At one o’clock, Willis brought her a bowl of cream of chicken soup with a dollop of sherry. She was grateful for the mild chicken scent, which transformed the room. He sat beside her and made sure she swallowed it all. Willis looked splattered with tar and she asked him if he’d been riding the roller again, or did they have him raking.
“Rennie, I don’t have that job anymore. Remember? I’m driving at WASTEC now.”
“You’re not tarring roads?”
“A long time ago. I didn’t much like it.”

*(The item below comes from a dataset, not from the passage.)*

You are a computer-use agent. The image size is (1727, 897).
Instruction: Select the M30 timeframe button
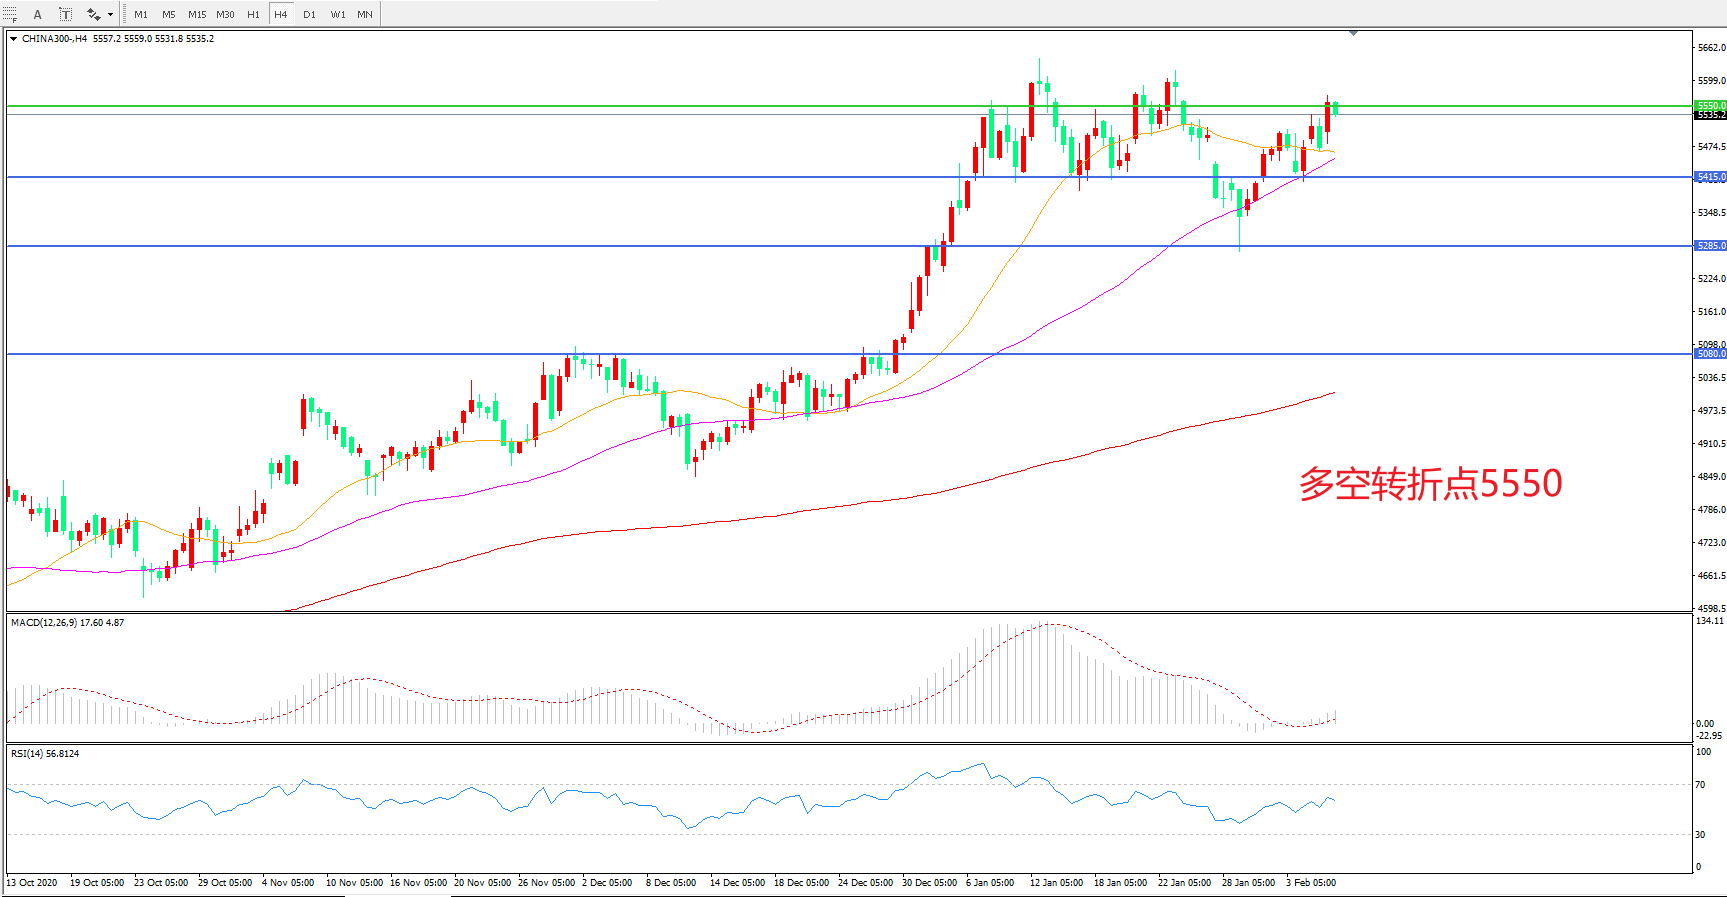pyautogui.click(x=225, y=14)
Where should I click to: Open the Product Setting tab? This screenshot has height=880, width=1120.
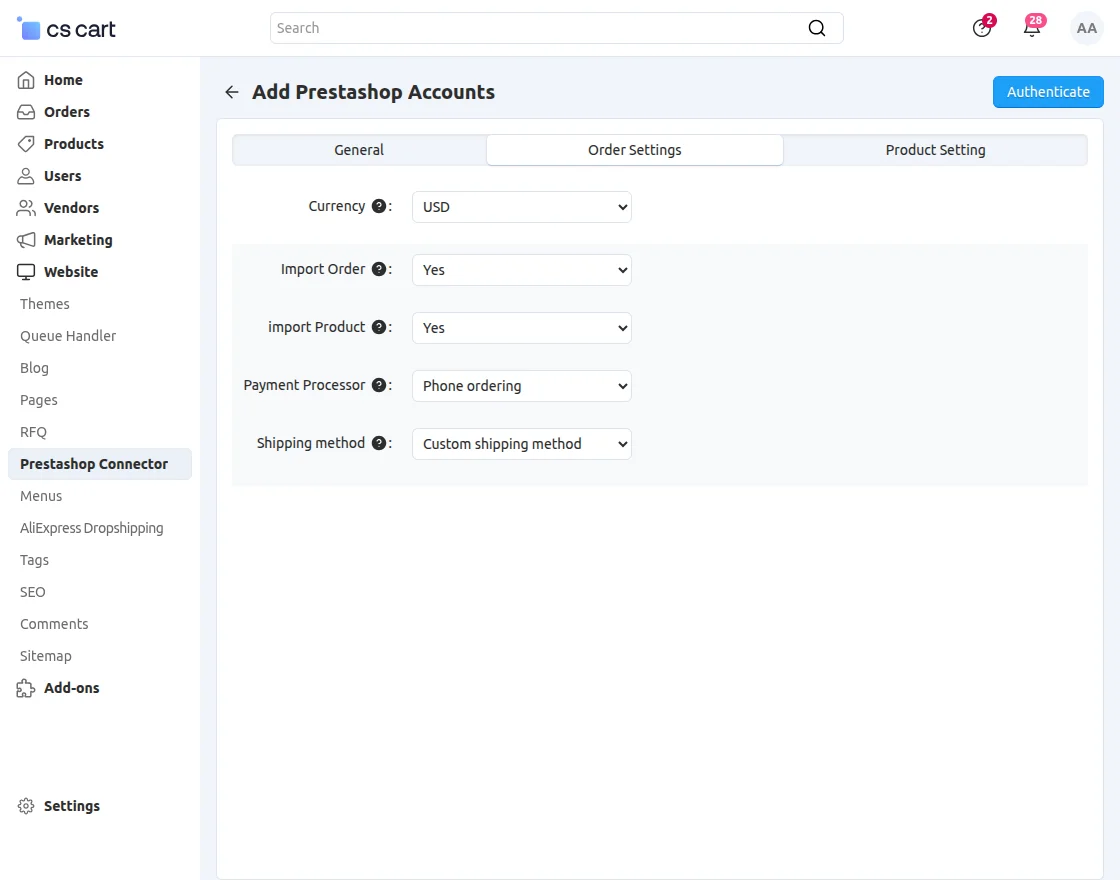point(934,149)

“That’s right. Tar has a bad smell.” She seemed to be thinking hard. Perhaps she was imagining the acrid scent of tar when she sat up straight in bed and projectile-vomited. Her chicken soup laced wi
th sherry shot across the covers. Willis stood up and looked at what had happened. It was one of the first times anything like this had occurred in his presence and it took him a minute to act. Rennie flopped back against the pillow and groaned. Willis collected her feather comforter where the vomit had pooled. He took the quilt into the bathroom and put it in the bathtub. He didn’t know if he should wash it or if it should be saved for the dry cleaner. He made a final decision and ran the shower over it, then he shook it out and took it to the hall window. He pushed it through the window and shut the sash on its tail. It luffed on the wind like a huge, swollen sail. He went back into the bathroom and moistened a washcloth and took it back to Rennie. She was lying on her side, her knees drawn up, her arms around her ankles. He touched the washcloth to either side of her mouth. She had vomited with such force, her lips weren’t even soiled.
“I’m having a little bit of pain,” she told him.
“I’ll get a doctor for you. Who do you want me to call? Do you want to go the hospital?”
“None of the above,” she said.
“What doctor do you want?”
“Ask me tomorrow. Maybe that suicide doctor.”
Willis said, “Rennie, please don’t joke.”
“That suicide doctor? I think he’s a scream.”
“How about your morphine?”
“Now, tell me, if I’m pudding from the waist up for very long, who’s going to watch this place?”
“What needs watching?”
Rennie sighed and pulled herself up on her elbow. “Do me a favor. Pick up my binocs and see what’s out there. I think it was the Christy and Roland. She’s worse for wear, but I was glad to see her. Look about two o’clock, west of Elbow.”
Willis went to the window and twisted the binoculars. He told her, “Flat calm. Flat as a plate. Everyone’s out. Lots of privateers seeing what they can do. Must be mackerel, slews of tinkers this time of year.”